Anthony Saunders is the John M. Schiff Professor of finance and chair of the department of finance at the Stern School of Business, New York University. He received his Ph.D. from the London School of Economics. He is currently on the executive committee of the Salomon Center for the Study of Financial Institutions, NYU. He has served as a visiting professor in many universities, including INSEAD, the Stockholm School of Economics, and the University of Melbourne. He holds positions on the Board of Academic Consultants of the Federal Reserve Board of Governors as well as the Council of Research Advisors for the Federal National Mortgage Association. He has acted as a visiting scholar at the Comptroller of the Currency and at the Federal Reserve Bank of Philadelphia. He also held a visiting position in the research department of the International Monetary Fund. He is the editor of the Journal of Banking and Finance and the Journal of Financial Markets, Instruments and Institutions. His research has been published in all of the major money and banking journals and in several books.
Carl E. Walsh is Distinguished Professor of economics at the University of California, Santa Cruz and a visiting scholar at the Federal Reserve Bank of San Francisco. In addition to numerous journal articles, he is the author of Monetary Theory and Policy, a graduate level text on monetary economics. He is a past member of the board of editors of the American Economic Review and is currently a co-editor of the International Journal of Central Banking as well as a member of the editorial boards of several other journals.
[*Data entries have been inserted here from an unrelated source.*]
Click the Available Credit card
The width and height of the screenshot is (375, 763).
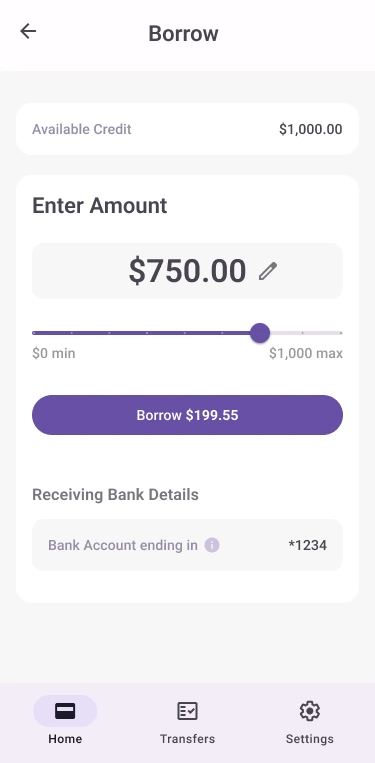click(187, 129)
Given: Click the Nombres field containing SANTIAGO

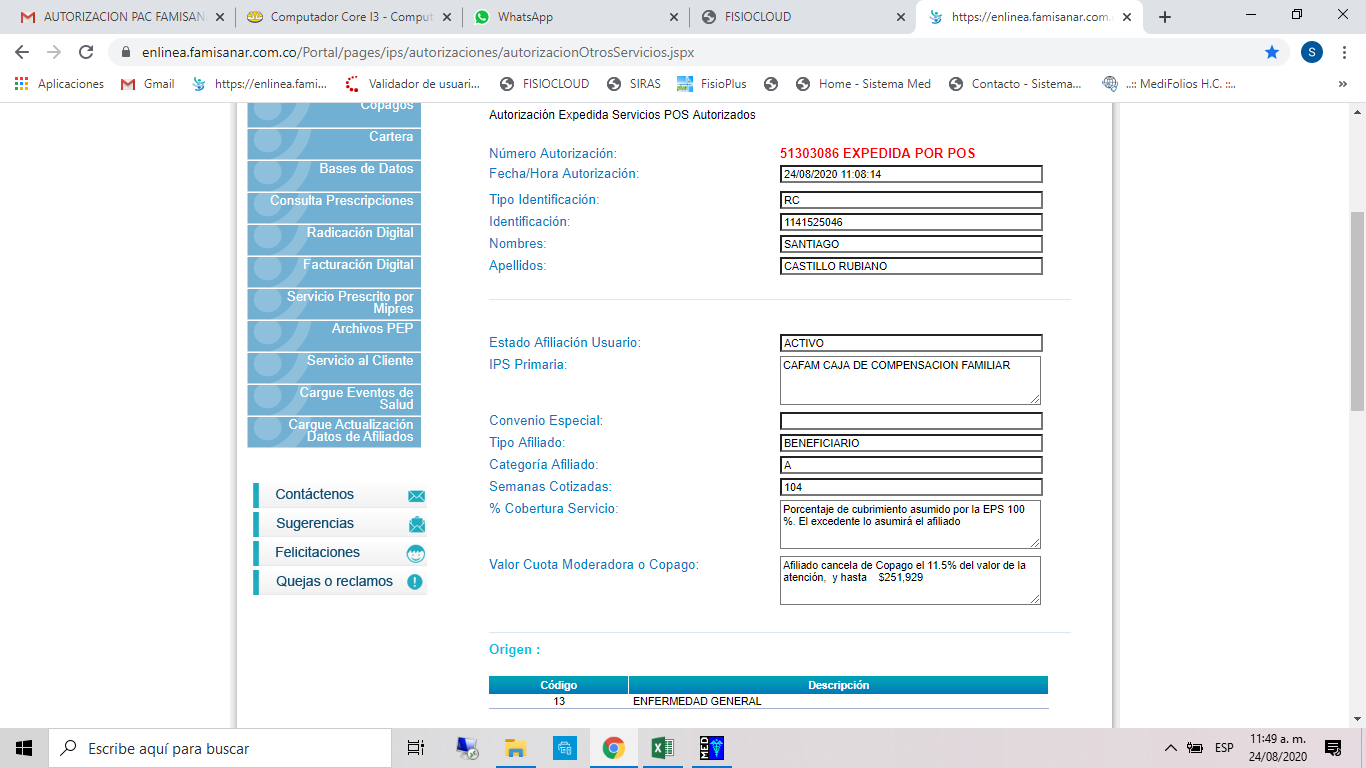Looking at the screenshot, I should pyautogui.click(x=910, y=244).
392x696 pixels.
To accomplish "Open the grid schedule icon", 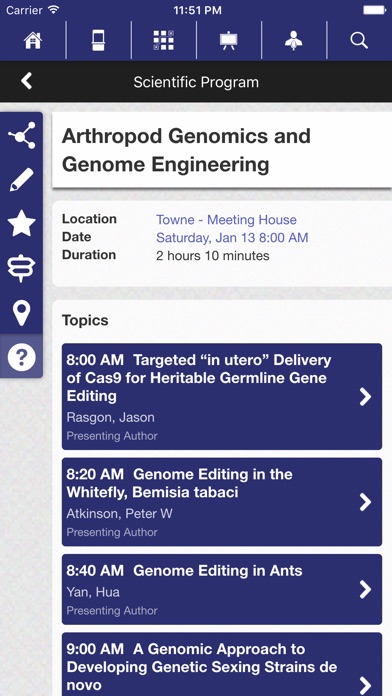I will pos(163,40).
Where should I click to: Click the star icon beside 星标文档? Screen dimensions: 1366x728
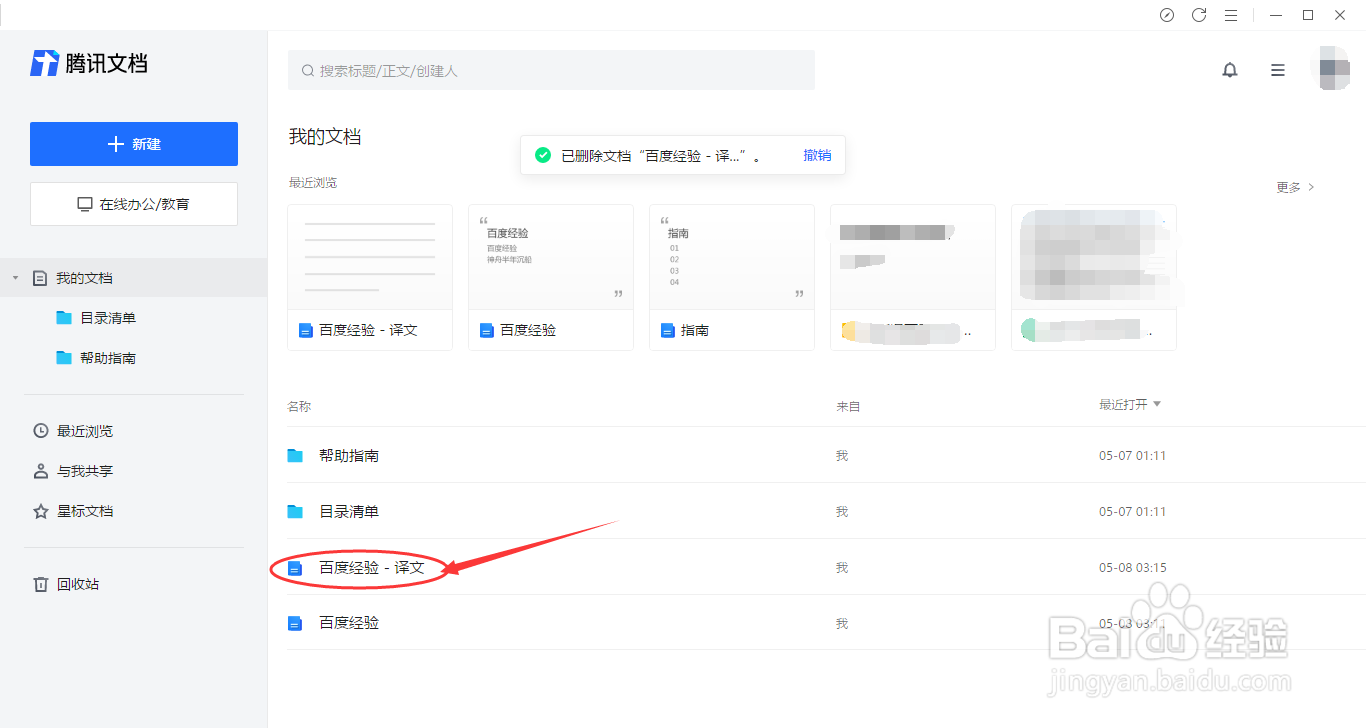click(x=40, y=511)
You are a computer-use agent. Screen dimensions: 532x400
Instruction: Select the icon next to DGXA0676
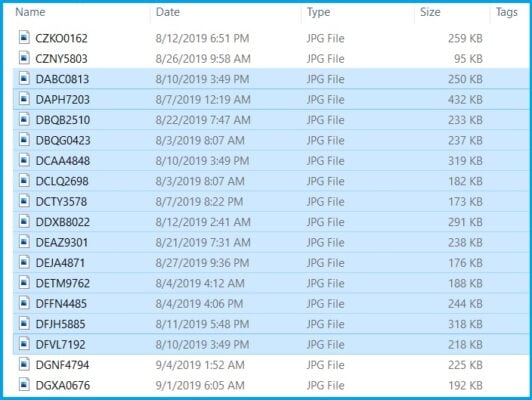(24, 385)
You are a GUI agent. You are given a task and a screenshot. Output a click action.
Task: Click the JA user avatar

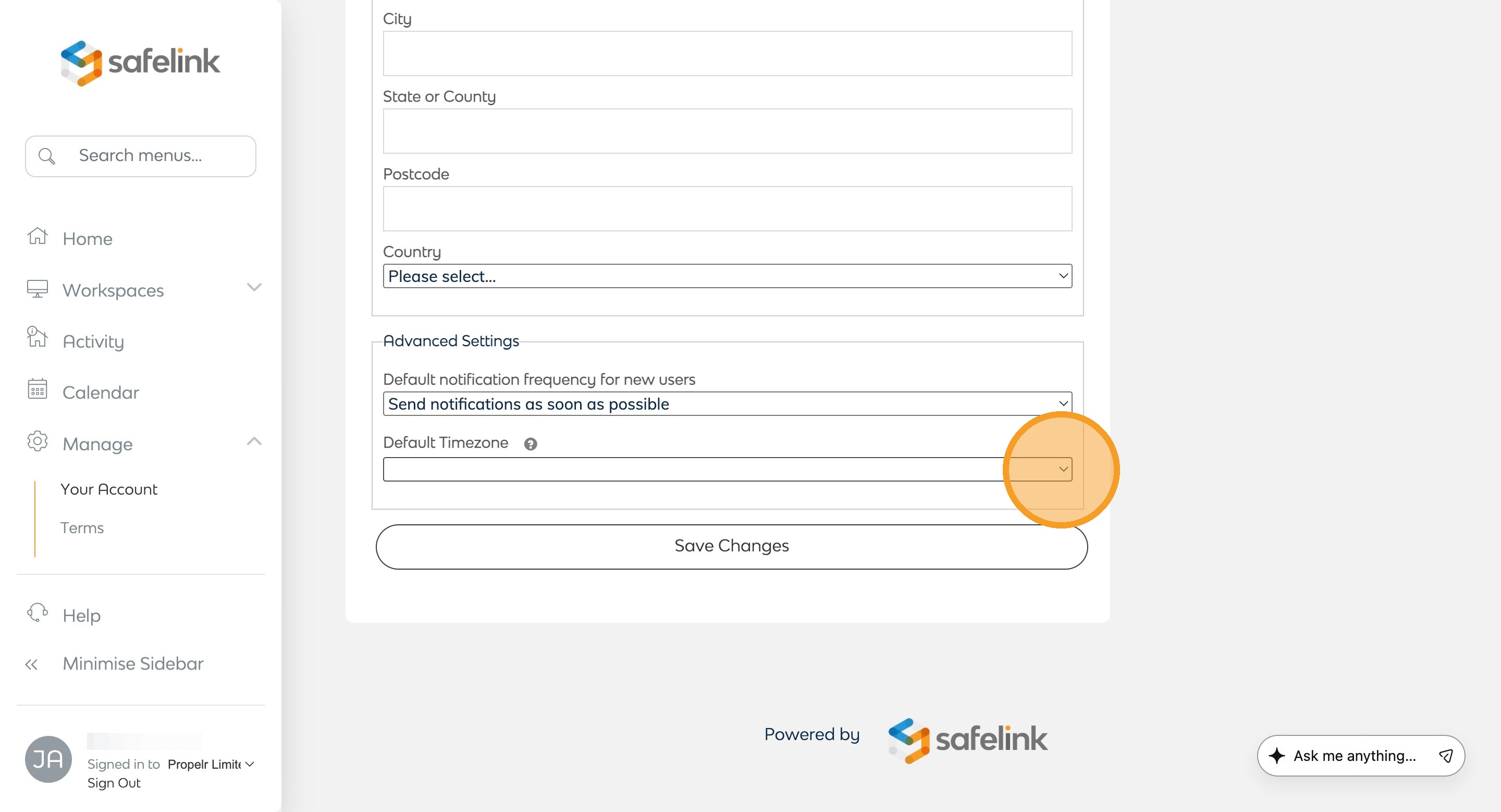point(48,759)

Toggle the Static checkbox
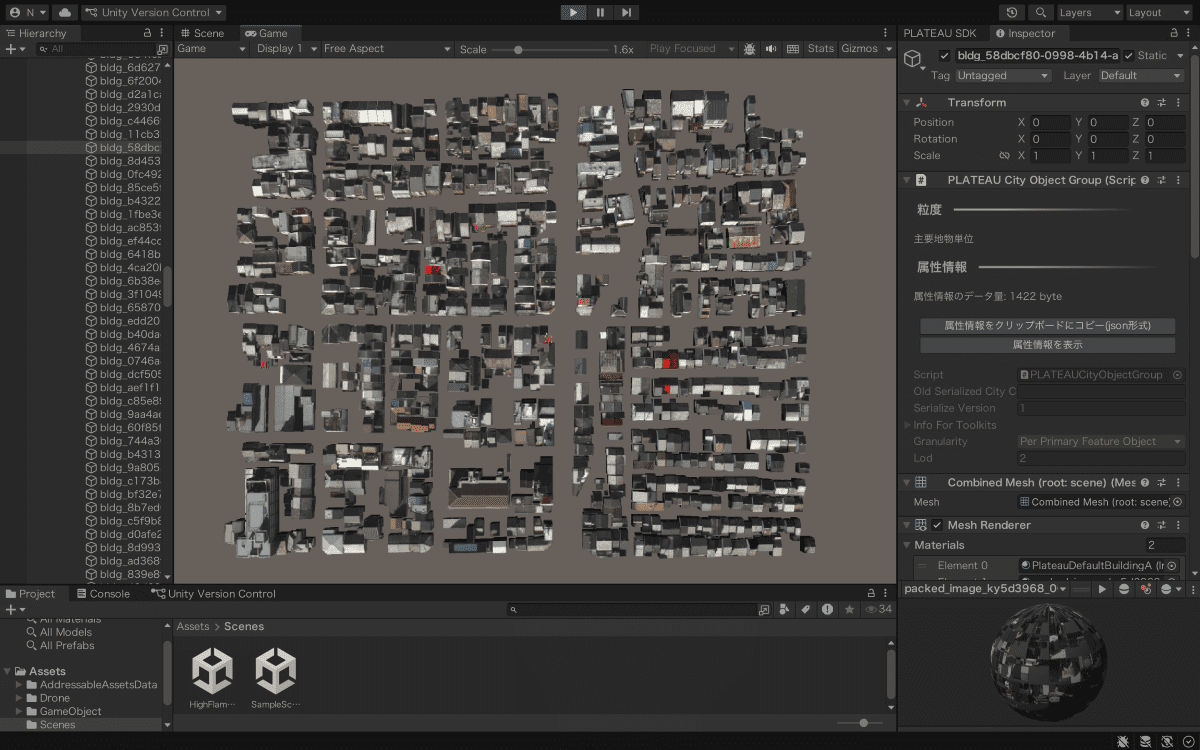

LECTURERS OF THE STUDY CENTER
Filippo Brutti is lecturer at the Study Center Gerzensee. He holds a Post-Doc position at the Institute for Empirical Research in Economics, University of Zurich and received his Ph.D. at the Universitat Pompeu Fabra. Prior to his graduate studies, he obtained a B.A. in economics from Bocconi University. He also spent a semester at the European Central Bank, where his main task was the analysis of global current account unbalances. His research focuses on international macroeconomics and trade, with major interest in the analysis of sovereign defaults and liquidity crises in emerging markets and of cross-country growth volatility differences.
Nils Herger is lecturer at the Study Centre Gerzensee, lecturer at the University of Berne, and research affiliate to the national competence centre in research (NCCR) for trade regulation. He studied for a B.A. in economics at the Universities of Bern and Neuchâtel and received an M.Sc. and Ph.D. in economics from the University of Exeter (United Kingdom). Before taking up his current position at the Study Centre, he has worked as an economic advisor for the Swiss Competition Commission and the Swiss Business Federation. Research interests include empirical aspects of international trade and finance, international investment, the economics of corruption, and industrial organization.